* **Instructions to follow**
In the material below, the lines from the one containing "Sign Up (513, 2490)" through the one containing "Related Products [tab] (324, 1536)" are to be given again exactly, ends included, and no others.

* **Source data**

■ ■ ■

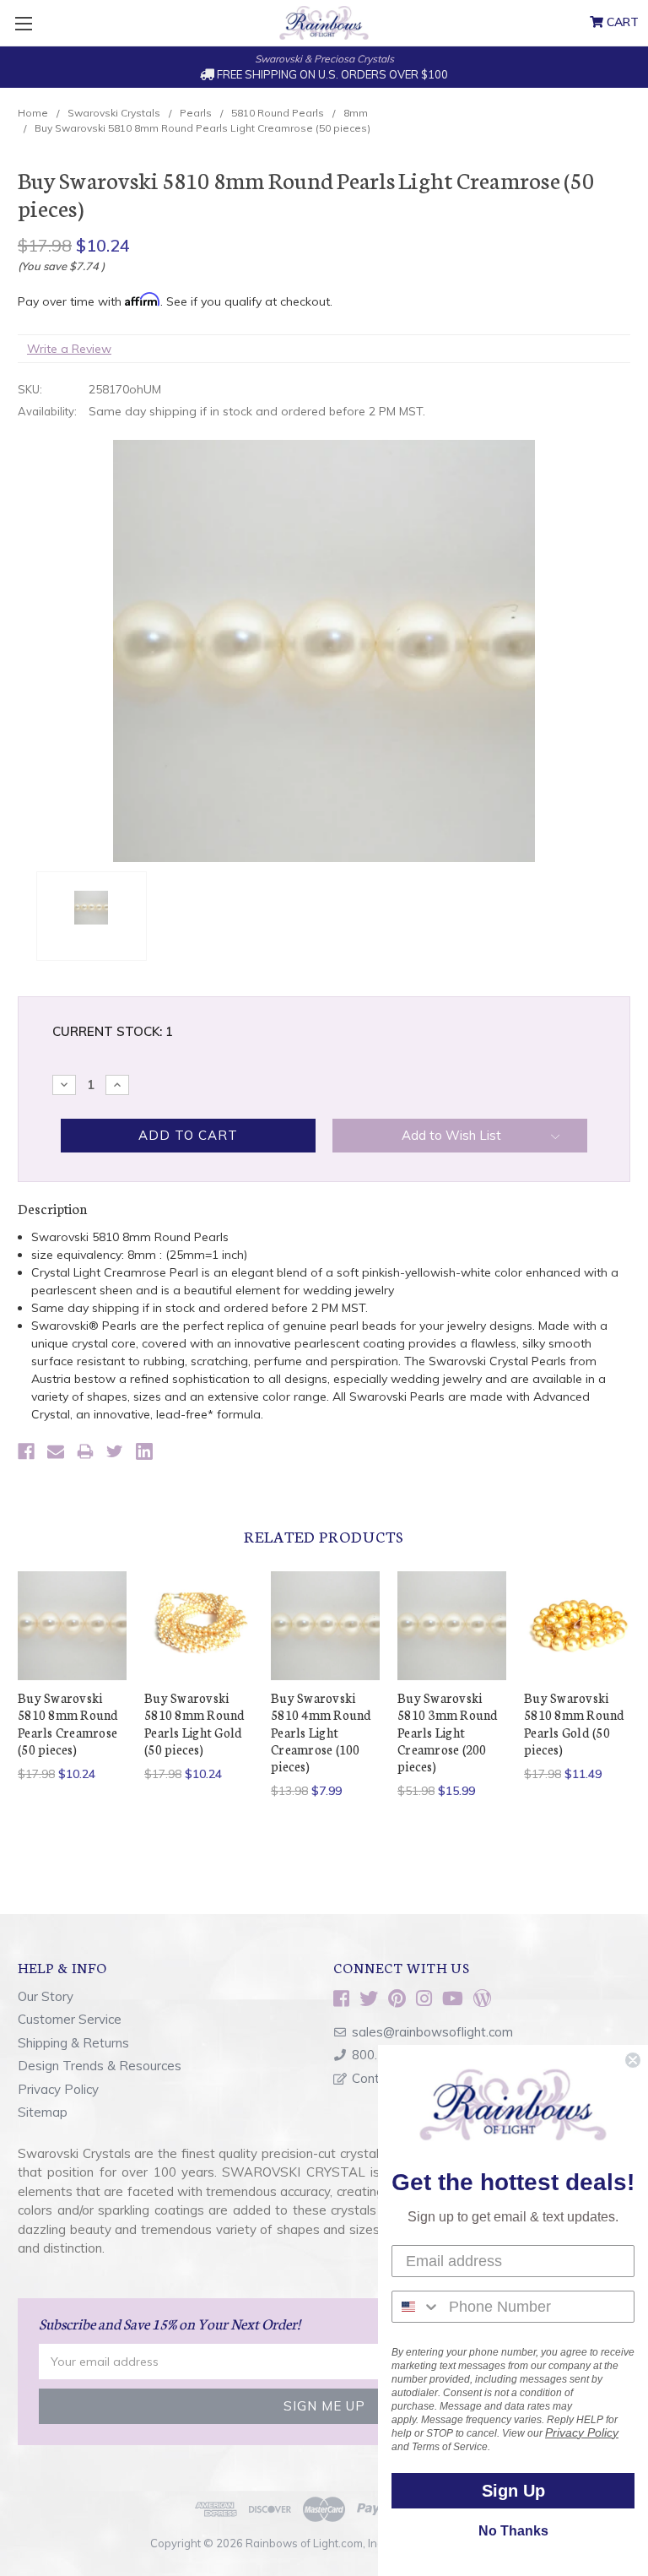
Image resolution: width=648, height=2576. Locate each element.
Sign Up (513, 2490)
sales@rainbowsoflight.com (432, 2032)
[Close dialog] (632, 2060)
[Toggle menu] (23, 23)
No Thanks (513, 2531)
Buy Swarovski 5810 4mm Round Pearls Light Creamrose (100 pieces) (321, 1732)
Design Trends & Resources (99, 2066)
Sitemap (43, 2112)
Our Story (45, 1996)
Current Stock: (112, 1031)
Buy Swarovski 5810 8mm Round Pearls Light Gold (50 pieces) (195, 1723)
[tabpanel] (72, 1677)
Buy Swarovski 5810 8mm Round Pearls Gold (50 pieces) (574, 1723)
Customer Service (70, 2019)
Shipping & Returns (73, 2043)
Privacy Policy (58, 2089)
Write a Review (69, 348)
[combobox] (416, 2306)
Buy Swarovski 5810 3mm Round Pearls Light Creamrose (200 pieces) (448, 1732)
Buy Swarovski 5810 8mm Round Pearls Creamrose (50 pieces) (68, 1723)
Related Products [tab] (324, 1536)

■ ■ ■

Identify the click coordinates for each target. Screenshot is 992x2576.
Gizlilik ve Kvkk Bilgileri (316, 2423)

■ ■ ■

* **Task answer**
Sign Up (513, 2490)
sales@rainbowsoflight.com (432, 2032)
[Close dialog] (632, 2060)
[Toggle menu] (23, 23)
No Thanks (513, 2531)
Buy Swarovski 5810 4mm Round Pearls Light Creamrose (100 pieces) (321, 1732)
Design Trends & Resources (99, 2066)
Sitemap (43, 2112)
Our Story (45, 1996)
Current Stock: (112, 1031)
Buy Swarovski 5810 8mm Round Pearls Light Gold (50 pieces) (195, 1723)
[tabpanel] (72, 1677)
Buy Swarovski 5810 8mm Round Pearls Gold (50 pieces) (574, 1723)
Customer Service (70, 2019)
Shipping & Returns (73, 2043)
Privacy Policy (58, 2089)
Write a Review (69, 348)
[combobox] (416, 2306)
Buy Swarovski 5810 3mm Round Pearls Light Creamrose (200 pieces) (448, 1732)
Buy Swarovski 5810 8mm Round Pearls Creamrose (50 pieces) (68, 1723)
Related Products [tab] (324, 1536)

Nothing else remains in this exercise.